The Data Cleaning Process

November 25, 2020 4-minute read

The following is my solution a practice exam paper with the following brief

An important part of a data scientist’s toolbox is the ability to clean data. To assess your ability to do this, you are required to explain the key goals of data cleaning and how it is applied in tidymodels.

Write a brief report explaining data cleaning and how to apply it in tidymodels. The report should be less than two pages.

Data Cleaning 🔗︎

Why Data Cleaning 🔗︎

Cleaning data, removing skewness and outliers can result in significant increases in model performance. Some models, like tree based models, are not as affected by the irregularities of the underlying data as is a linear regression for example. It’s important then that the data cleaning is done with the chosen model in mind.

Reproducibility 🔗︎

All data cleaning steps should be reproducible. A simple way to record and create a reproducible set of actions is through a recipe in the R library tidymodels.

Missing Data 🔗︎

Data may be missing from the dataset for a few reasons. We can define 2 types of missing data as missing at random (MAR) and missing completely at random (MCAR). MCAR is associated with the data collection process. When data has gone missing in this way, it is completely random and has no relation to any other feature. Assuming the features are missing completely at random, there are a number of ways of proceeding ¹

Discard observations with any missing values.
Rely on the learning algorithm to deal with missing values in its training phase.
Impute all missing values before training.

(1) is a good option if there is only a limited amount of missing data. We want to maximise the amount of data that can be used so this would not be a good choice if there is a large amount of missing data. (2) This only applies to some models and thus isn’t always an option (3) This is the most common option. An easy way to impute missing values is through replacing them with the mean or median of the non-missing values of that feature. Another alternative is to create a new model to predict the missing values of each feature. For example using the CART method. Once the data has been imputed it is treated as though it has been observed.
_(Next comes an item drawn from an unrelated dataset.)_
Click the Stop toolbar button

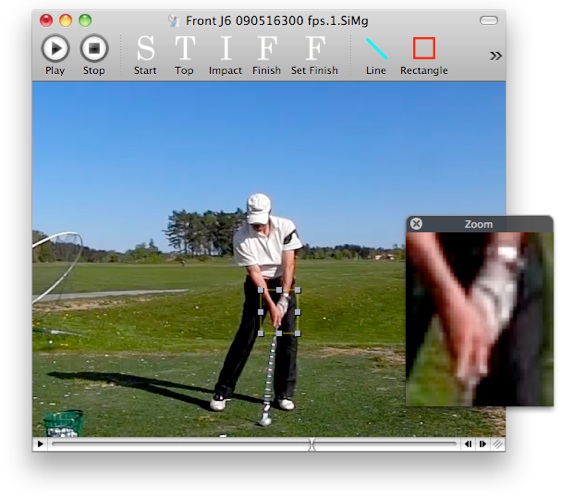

Actions that can be added to the recipe include step_meanimpute() for numerical variables or step_modeimpute() for categorical variables.

Variable Conversion 🔗︎

When the dataset is first recieved it is also important to make sure the features are encoded properly. For example using the term in R as.numeric will convert a column to a numeric variable. Commonly, a feature of type ‘character’ should be converted to a factor using the command mutate_if(is.character, factor).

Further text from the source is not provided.